GableStage audiences may have discovered Wesley Slade as a manic director in 2016's It's Only a Play, a neofarce performed in broad strokes. There was little in that performance that suggested the depth of feeling and shattering emotional resonance of Slade's return to GableStage 11 months later in Hand to God. The dark comedy about belief and grief represented GableStage at its vintage peak — uproarious humor, anarchic action, the irreverent tipping of sacred cows — and Slade's dual performances were the nucleus around which all other elements rotated. As Jason, a retiring teenager with a history of repressed anguish, Slade emanated vulnerability and selective aphasia. As Tyrone, a hand puppet whose power increased the more its owner requested its services, Slade was hyperconfident, uncouth, compelled by the darkest forces of human nature. It was a performance that teetered on the border between calculation and abandon, control and possession, all expressed in Slade's dexterous puppeteering skills, as well as his conflicted facial expressions and vocal inflections. The result was a funny-scary internal wrestling match — a stirring star turn in multiple dimensions.

Photo by Nicole Stodard

For an actor, there's little else more terrifying than your first solo show: the attention, the pressure, the insane number of words. Moreover, there's no other actor onstage to save you. There's no escape hatch or parachute if you mess up, which seems like an appropriate metaphor when discussing Thinking Cap Theatre's Grounded, George Brant's timely exploration of a fighter pilot's existential crisis. If Niki Fridh was sweating bullets before the show, you certainly couldn't tell from her performance. In her finest hour yet, she embodied all aspects of her character's increasingly complicated personality, from the initially cocksure, self-determined ace to the panic-stricken, criminally overworked drone operator who discovers the moral gravity of remote warfare. Along the way, she navigated challenges both universal — juggling a meaningful career with domestic tranquility — and specific, such as the psychic, all-encompassing traumas of war that don't end when reassigned to the so-called Chair Force. From witty and sexy to numb and broken, Fridh left no emotional stone unturned, and probably uncovered more than existed on the page, while manning the controls for an unforgettable ride.

Photo by George Schiavone

Some directors assert their idiosyncratic visions atop any material they touch; others acquiesce gallantly to the specific needs of each source. As artistic director of Zoetic Stage, Stuart Meltzer exemplified the latter approach during his company's eclectic 2016-17 season. From plays to musicals, solo shows to bustling ensembles, world premieres to established classics, this gracious chameleon helmed projects that were as divergent as they were unassailably difficult.

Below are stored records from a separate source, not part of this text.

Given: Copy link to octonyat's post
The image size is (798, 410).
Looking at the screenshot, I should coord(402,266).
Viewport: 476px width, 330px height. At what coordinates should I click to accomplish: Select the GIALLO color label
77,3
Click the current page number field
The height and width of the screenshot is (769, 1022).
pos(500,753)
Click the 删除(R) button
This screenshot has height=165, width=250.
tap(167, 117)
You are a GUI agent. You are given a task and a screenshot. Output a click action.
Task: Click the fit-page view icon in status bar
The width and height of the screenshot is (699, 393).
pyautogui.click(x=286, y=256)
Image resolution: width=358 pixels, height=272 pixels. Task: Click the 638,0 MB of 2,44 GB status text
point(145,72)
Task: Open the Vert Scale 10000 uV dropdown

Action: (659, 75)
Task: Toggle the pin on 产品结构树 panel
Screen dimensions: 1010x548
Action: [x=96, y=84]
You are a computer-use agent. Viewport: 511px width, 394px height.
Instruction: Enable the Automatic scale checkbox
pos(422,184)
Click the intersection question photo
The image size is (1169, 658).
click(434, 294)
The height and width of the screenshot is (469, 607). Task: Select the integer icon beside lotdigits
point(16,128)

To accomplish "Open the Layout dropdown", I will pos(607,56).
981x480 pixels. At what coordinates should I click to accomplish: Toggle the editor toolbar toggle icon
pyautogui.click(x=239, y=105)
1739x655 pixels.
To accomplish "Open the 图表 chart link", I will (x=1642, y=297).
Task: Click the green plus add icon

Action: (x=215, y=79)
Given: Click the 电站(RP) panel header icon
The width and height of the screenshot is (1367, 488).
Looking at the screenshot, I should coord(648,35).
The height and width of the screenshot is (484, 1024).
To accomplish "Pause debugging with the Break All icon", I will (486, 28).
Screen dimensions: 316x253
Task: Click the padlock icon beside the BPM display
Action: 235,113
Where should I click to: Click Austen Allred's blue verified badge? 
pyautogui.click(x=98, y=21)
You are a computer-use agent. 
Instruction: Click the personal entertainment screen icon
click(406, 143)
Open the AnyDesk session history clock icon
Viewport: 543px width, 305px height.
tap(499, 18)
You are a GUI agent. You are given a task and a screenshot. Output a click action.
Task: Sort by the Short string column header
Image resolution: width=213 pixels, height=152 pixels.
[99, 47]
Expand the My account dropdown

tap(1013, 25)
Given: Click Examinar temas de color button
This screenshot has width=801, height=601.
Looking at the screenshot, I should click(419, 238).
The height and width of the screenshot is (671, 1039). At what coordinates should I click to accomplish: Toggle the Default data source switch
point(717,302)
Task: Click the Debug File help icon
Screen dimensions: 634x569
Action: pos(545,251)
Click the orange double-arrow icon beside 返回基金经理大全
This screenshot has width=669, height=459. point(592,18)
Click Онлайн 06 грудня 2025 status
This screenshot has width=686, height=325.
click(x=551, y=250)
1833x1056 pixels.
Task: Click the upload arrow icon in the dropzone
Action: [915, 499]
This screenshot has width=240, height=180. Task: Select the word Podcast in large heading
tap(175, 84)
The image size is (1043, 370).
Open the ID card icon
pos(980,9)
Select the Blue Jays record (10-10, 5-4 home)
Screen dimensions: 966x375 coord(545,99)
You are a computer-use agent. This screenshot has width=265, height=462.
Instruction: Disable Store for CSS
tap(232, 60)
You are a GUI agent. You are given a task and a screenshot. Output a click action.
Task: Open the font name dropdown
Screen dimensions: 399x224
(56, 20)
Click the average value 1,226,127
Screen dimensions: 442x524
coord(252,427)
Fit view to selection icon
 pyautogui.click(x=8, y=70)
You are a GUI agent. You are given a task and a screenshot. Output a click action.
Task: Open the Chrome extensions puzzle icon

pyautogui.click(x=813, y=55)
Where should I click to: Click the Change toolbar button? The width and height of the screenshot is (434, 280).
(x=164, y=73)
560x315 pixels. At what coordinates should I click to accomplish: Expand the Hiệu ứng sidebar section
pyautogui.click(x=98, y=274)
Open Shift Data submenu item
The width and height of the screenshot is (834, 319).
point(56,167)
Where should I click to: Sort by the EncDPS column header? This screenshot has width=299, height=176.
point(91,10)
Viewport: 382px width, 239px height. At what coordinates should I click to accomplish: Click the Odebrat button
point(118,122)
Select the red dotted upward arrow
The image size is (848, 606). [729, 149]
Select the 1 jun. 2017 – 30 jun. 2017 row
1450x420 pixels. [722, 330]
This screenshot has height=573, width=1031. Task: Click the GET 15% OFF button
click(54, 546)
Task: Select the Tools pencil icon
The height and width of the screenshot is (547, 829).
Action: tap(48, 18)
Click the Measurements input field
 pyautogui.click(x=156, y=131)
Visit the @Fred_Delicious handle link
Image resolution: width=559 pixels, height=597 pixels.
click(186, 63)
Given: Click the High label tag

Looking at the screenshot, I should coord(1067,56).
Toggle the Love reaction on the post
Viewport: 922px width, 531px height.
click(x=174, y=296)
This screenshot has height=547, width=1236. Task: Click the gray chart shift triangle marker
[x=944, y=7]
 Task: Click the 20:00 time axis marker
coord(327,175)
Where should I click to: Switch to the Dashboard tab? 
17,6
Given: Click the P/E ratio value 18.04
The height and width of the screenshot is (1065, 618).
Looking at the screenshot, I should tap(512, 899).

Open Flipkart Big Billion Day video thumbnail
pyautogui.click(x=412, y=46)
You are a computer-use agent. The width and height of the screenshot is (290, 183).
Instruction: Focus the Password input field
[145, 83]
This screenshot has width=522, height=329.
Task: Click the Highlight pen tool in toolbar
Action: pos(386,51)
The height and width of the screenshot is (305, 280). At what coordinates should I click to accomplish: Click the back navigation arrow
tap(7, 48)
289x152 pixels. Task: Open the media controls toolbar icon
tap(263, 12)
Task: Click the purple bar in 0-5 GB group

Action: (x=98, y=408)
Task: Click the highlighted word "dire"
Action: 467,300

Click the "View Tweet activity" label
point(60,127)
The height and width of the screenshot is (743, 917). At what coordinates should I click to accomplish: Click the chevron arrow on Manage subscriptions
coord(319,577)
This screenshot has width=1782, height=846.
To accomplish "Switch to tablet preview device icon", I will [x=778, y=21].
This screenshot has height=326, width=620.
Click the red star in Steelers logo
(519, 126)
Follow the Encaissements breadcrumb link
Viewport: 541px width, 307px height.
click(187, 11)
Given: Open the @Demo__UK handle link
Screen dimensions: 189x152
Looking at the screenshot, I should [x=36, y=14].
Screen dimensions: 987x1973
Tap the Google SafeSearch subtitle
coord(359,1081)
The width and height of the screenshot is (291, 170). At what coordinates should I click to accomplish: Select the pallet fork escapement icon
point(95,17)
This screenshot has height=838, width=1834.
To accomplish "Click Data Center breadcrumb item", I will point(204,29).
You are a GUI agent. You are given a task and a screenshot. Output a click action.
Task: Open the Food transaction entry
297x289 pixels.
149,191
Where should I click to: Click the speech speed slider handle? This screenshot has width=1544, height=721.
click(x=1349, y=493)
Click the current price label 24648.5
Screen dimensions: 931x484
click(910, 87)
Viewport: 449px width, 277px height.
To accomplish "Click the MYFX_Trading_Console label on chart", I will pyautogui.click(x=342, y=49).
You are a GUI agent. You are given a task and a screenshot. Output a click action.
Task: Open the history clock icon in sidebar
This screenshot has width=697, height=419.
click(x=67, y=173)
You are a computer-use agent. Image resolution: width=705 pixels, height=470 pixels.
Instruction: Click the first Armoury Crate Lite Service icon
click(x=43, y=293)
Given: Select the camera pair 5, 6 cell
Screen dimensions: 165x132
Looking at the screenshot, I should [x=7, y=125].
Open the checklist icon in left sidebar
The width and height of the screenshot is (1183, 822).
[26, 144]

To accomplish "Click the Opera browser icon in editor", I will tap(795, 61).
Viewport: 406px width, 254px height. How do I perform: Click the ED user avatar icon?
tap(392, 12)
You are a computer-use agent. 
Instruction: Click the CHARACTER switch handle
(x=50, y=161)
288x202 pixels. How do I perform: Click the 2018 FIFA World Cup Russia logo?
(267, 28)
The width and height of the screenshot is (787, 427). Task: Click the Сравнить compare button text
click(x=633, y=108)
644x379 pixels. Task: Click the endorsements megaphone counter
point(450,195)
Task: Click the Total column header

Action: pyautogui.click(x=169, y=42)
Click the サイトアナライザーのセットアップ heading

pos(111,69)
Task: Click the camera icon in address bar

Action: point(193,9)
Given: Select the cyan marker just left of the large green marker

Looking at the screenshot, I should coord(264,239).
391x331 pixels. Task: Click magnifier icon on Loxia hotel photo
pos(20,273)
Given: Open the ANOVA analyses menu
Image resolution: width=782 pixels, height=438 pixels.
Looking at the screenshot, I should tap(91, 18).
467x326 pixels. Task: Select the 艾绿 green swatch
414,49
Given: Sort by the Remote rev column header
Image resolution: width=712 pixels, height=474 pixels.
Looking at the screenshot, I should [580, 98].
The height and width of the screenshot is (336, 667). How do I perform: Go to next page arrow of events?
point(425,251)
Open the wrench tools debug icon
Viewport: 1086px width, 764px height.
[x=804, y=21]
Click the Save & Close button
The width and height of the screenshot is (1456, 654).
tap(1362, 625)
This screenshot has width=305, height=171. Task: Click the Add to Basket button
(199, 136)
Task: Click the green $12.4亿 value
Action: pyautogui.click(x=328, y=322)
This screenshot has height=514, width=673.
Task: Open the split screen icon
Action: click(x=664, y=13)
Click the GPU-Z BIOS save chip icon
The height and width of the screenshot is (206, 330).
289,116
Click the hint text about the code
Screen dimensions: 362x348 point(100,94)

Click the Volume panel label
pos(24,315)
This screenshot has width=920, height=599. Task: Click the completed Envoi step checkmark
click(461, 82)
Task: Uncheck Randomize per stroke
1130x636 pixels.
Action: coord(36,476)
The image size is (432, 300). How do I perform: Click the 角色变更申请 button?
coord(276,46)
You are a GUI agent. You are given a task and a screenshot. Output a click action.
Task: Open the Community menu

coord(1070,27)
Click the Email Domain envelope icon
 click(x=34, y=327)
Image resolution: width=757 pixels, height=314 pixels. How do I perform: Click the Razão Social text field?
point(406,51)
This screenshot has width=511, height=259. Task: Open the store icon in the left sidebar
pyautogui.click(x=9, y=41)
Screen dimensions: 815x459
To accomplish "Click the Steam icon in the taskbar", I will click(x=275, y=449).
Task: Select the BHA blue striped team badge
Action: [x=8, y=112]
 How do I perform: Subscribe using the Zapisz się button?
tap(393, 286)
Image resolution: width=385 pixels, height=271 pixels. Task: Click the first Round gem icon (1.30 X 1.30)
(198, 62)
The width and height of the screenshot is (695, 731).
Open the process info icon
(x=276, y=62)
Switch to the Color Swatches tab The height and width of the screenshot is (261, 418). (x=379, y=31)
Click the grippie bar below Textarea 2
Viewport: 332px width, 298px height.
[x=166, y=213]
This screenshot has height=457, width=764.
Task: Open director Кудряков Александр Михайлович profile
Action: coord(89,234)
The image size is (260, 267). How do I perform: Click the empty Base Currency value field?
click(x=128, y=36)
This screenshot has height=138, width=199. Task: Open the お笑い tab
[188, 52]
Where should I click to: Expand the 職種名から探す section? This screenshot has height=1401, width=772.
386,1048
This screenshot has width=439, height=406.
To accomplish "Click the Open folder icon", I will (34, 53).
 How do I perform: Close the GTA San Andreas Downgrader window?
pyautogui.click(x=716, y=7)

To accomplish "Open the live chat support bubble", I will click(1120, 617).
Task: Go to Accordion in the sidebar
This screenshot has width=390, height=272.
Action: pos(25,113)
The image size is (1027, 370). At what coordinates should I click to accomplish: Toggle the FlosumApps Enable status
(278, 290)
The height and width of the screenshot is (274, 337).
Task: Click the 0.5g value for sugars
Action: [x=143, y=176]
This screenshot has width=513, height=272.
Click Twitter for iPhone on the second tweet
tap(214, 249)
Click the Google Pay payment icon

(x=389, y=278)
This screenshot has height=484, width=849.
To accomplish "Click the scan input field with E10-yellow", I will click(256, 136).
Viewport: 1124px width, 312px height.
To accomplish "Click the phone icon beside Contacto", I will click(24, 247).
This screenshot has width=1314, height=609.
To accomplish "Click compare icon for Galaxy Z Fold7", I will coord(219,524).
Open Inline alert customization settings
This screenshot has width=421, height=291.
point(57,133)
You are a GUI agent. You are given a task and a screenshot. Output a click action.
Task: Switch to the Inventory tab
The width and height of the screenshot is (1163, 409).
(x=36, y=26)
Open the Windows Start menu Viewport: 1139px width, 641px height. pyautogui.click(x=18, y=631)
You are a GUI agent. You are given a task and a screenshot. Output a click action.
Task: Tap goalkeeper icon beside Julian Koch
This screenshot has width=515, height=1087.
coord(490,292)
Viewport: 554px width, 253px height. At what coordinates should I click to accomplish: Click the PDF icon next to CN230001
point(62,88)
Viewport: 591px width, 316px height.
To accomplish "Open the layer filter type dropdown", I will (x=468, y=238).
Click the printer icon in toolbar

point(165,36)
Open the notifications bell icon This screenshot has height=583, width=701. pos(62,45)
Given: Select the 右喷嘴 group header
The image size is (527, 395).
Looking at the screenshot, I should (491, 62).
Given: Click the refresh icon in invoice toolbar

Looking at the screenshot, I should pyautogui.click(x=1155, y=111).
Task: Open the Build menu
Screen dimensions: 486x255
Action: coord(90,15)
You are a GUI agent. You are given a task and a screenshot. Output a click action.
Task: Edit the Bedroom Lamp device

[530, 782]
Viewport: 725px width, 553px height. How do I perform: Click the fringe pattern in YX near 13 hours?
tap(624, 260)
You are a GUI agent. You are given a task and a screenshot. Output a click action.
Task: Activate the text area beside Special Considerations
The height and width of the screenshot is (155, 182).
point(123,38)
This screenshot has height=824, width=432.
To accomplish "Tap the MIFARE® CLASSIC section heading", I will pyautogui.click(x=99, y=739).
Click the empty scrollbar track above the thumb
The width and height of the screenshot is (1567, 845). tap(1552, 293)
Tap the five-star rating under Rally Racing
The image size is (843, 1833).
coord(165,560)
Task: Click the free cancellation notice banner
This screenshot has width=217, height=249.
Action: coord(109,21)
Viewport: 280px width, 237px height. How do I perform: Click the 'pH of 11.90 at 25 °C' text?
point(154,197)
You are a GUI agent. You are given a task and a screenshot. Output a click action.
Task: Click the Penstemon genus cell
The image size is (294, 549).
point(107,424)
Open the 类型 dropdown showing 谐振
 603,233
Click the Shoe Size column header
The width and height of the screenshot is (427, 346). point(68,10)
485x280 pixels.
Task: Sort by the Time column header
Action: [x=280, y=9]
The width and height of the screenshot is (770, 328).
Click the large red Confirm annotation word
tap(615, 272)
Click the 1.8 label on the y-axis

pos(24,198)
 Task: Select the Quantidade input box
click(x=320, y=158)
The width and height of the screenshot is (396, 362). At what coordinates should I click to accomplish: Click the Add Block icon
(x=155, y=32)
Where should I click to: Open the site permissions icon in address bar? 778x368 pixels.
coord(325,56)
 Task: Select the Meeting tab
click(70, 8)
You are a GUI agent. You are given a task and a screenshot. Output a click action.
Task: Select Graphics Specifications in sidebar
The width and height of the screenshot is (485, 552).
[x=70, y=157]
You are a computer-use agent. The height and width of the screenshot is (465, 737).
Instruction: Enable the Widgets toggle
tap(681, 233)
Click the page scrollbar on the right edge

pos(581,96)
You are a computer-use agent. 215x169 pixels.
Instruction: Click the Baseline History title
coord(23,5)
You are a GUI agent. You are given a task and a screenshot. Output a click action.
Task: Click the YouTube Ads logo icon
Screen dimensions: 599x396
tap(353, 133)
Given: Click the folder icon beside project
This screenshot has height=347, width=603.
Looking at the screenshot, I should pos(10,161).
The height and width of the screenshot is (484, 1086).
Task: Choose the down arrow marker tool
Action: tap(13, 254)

He created a benchmark style for Michael McKeever's gripping premiere After by staging the play's domestic tête-á-têtes like verbal boxing matches of advances and retreats, parries and thrusts. He lovingly revived Stephen Sondheim's challenging Sunday in the Park With George like a master painter himself, creating a sustained celebration of color, art, and life. With !Fuacata!, he developed an exactingly produced one-woman show from scratch and guided Elena Maria Garcia to a performance that felt like a career summation. He finished the season with Harold Pinter's The Caretaker, finding both the humor and devastation in this patience-demanding experiment while using the many hidden treasures in the staggering set design. In each case, Meltzer exceeded the show's herculean standards with the illusion of ease.